> **Problem to work on**
Which lines run from the one containing "Click the Add/Remove Columns button" to the end of the records? Write them out exactly, both ends included, and nothing else.

> **Dataset entries**
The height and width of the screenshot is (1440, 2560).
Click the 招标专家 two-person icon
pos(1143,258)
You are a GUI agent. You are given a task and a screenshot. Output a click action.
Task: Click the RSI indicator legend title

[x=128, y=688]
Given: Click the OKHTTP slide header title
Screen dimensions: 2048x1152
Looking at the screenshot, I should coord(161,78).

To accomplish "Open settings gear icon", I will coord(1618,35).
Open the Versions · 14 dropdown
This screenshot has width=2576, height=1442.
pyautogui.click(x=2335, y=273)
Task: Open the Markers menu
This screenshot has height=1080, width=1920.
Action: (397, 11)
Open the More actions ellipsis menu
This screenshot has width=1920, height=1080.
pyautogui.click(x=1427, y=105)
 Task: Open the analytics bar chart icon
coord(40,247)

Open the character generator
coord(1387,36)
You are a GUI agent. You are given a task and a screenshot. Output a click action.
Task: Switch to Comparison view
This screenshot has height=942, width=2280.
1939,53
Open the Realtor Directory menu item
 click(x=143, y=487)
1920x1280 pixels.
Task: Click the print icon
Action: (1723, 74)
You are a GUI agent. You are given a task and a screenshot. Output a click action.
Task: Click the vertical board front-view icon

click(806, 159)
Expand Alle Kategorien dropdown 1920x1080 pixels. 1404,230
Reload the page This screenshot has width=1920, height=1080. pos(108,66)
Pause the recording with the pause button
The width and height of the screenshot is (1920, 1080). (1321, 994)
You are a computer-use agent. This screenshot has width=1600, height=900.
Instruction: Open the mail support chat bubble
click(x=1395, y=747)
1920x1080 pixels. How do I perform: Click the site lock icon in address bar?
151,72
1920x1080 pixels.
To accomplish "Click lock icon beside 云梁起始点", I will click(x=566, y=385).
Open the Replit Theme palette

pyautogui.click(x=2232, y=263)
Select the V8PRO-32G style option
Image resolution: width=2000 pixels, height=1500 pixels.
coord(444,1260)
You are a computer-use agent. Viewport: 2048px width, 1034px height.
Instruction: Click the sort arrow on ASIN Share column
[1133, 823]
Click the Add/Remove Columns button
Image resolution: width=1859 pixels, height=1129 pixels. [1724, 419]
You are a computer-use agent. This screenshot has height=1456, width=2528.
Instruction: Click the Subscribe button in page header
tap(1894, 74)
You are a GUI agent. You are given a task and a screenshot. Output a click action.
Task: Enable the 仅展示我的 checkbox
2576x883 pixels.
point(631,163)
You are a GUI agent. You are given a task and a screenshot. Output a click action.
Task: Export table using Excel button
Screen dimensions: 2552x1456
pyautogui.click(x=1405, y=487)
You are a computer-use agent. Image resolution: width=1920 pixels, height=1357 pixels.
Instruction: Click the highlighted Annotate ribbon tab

> **Solution to the problem**
Click the Add/Remove Columns button
Image resolution: width=1859 pixels, height=1129 pixels. [1724, 419]
You are a computer-use agent. This screenshot has height=1456, width=2528.
Instruction: Click the Subscribe button in page header
tap(1894, 74)
You are a GUI agent. You are given a task and a screenshot. Output a click action.
Task: Enable the 仅展示我的 checkbox
2576x883 pixels.
point(631,163)
You are a GUI agent. You are given a task and a screenshot. Output a click action.
Task: Export table using Excel button
Screen dimensions: 2552x1456
pyautogui.click(x=1405, y=487)
You are a computer-use agent. Image resolution: width=1920 pixels, height=1357 pixels.
Instruction: Click the highlighted Annotate ribbon tab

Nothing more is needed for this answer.